Feijóo lo sabe. Y lo defiende. Dice que Mazón estaba informado, que estuvo al tanto, que gestionó con diligencia. Pero las llamadas no aparecen. No hay rastro de comunicación entre ellos ese día. Ni una sola llamada que respalde su versión. ¿Cómo se puede estar perfectamente informado sin hablar con el presidente de la Generalitat en plena emergencia?


Y aún así, lo protegen. Porque eso hacen. Porque eso son. Un partido que aprendió a sobrevivir destruyendo evidencias. Aquel que en lugar de dar explicaciones, destroza discos duros; el que en vez de mostrar las pruebas, apaga las cámaras. Y cuando la ciudadanía exige verdad, cuando los familiares de las víctimas claman justicia, ellos callan, borran y siguen adelante como si nada.

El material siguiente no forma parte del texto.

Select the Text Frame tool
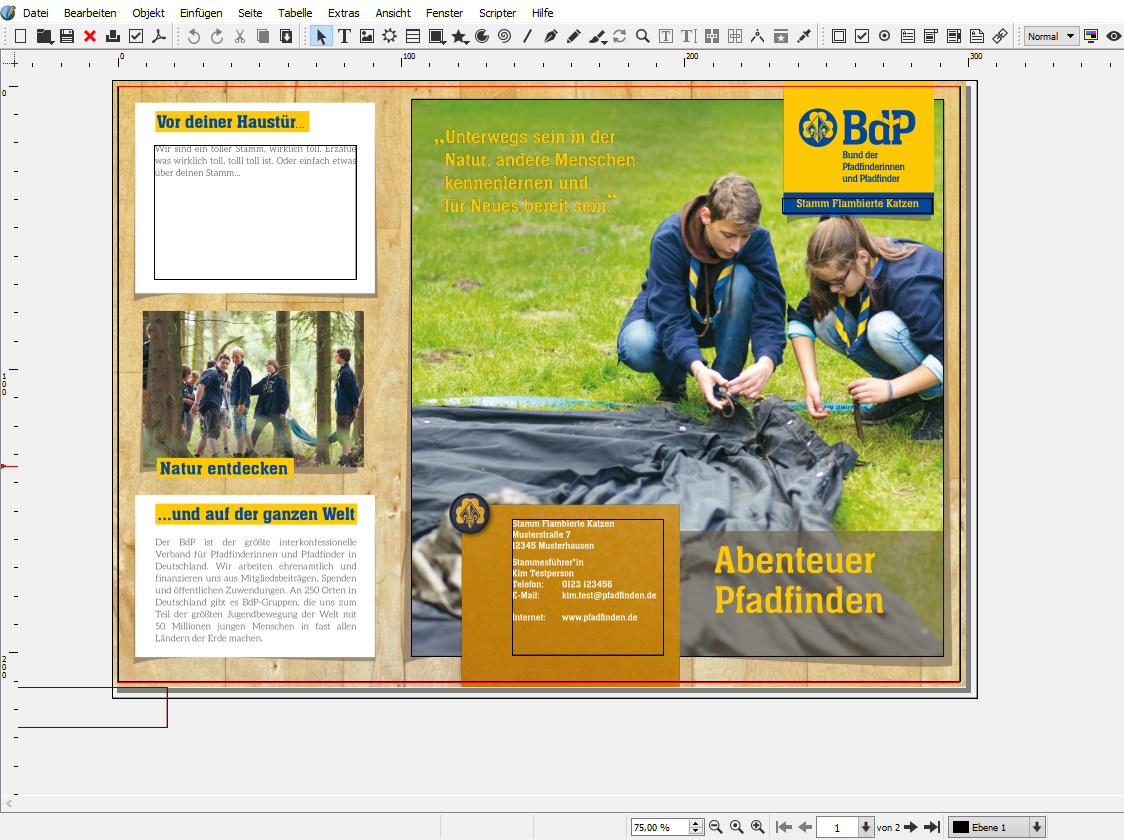1124x840 pixels. [344, 36]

Ahora nos dicen que han borrado las imágenes del 29 de octubre del Palau. Alegan que lo hicieron conforme a la ley, como si la legalidad fuera suficiente excusa para borrar lo que nunca debió desaparecer. Y mientras tanto, las imágenes que les interesan sí están. La supuesta llegada de Mazón al Cecopi a las 20:28 horas —una imagen que ni siquiera está contrastada, sin metadatos, posiblemente manipulada— esa sí se guarda. Esa se exhibe. Esa sirve para justificar lo injustificable.

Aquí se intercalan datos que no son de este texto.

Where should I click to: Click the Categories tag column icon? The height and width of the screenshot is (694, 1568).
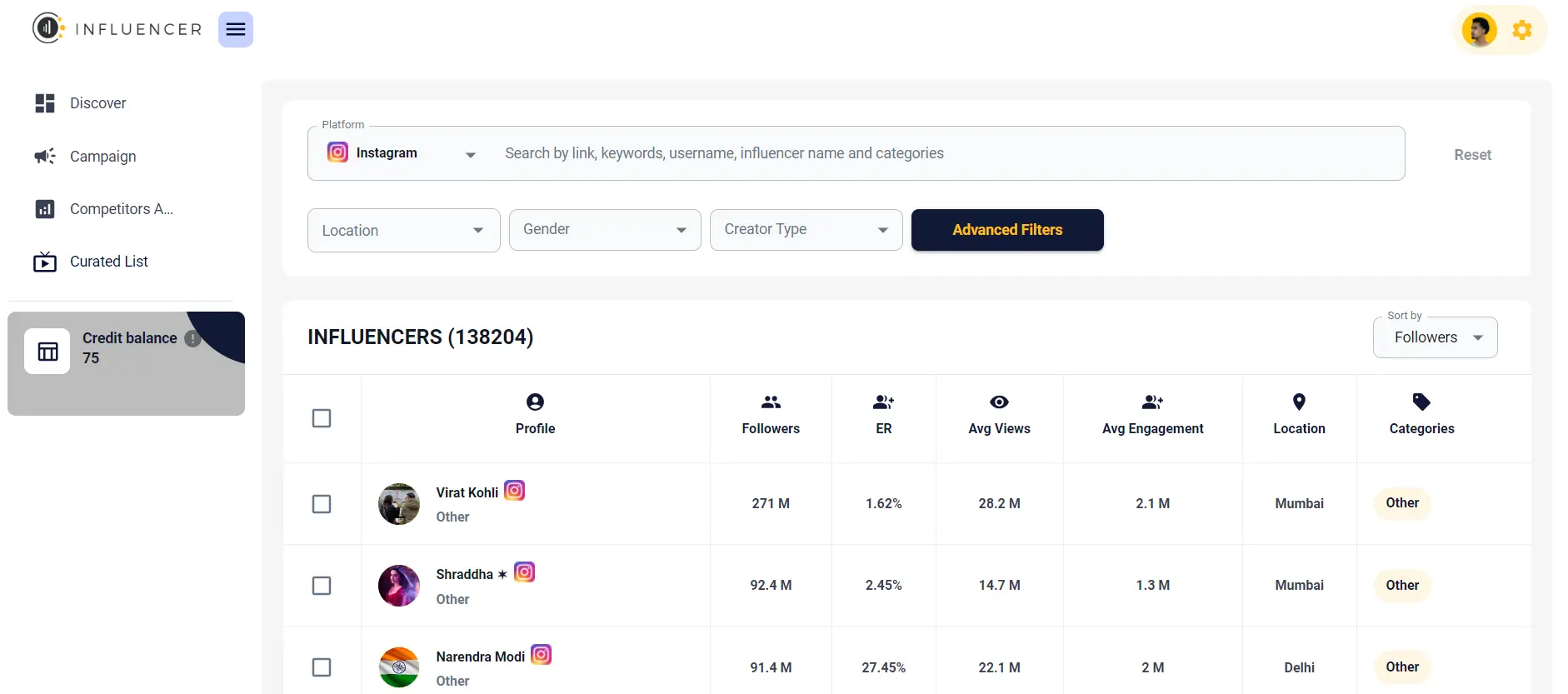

¿No es esto una vergüenza? ¿No nos merecemos saber qué ocurrió realmente en aquellos días donde el agua arrasó barrios enteros y las instituciones se ahogaron en su propia incompetencia? ¿Dónde estaba Mazón? ¿Por qué no se activaron los protocolos de emergencia con tiempo? ¿Por qué, en lugar de dar la cara, se borran las pruebas?


Este no es solo un problema valenciano. Es un reflejo del sistema. Un sistema podrido, donde se utiliza el poder para cubrir errores y esconder cadáveres políticos bajo la alfombra. Un sistema donde el que gobierna no rinde cuentas, sino que destruye el relato con tal de mantenerse a flote.


Y cuando la prensa crítica señala, cuando la sociedad civil exige, cuando las víctimas piden verdad… se encuentran con muros de silencio, con jueces que no llaman a declarar, con presidentes que se atrincheran en sus cargos pensando ya en sus sueldos vitalicios.


Yo no me olvido de lo que han hecho. No me olvido de los martillazos a los discos duros, ni de las excusas baratas para no comparecer. No me trago las fotos sin metadatos, ni las promesas de transparencia que se diluyen como el agua en medio de una tormenta.


La memoria de los muertos exige justicia. Y la verdad no se borra, por más cámaras que apaguen.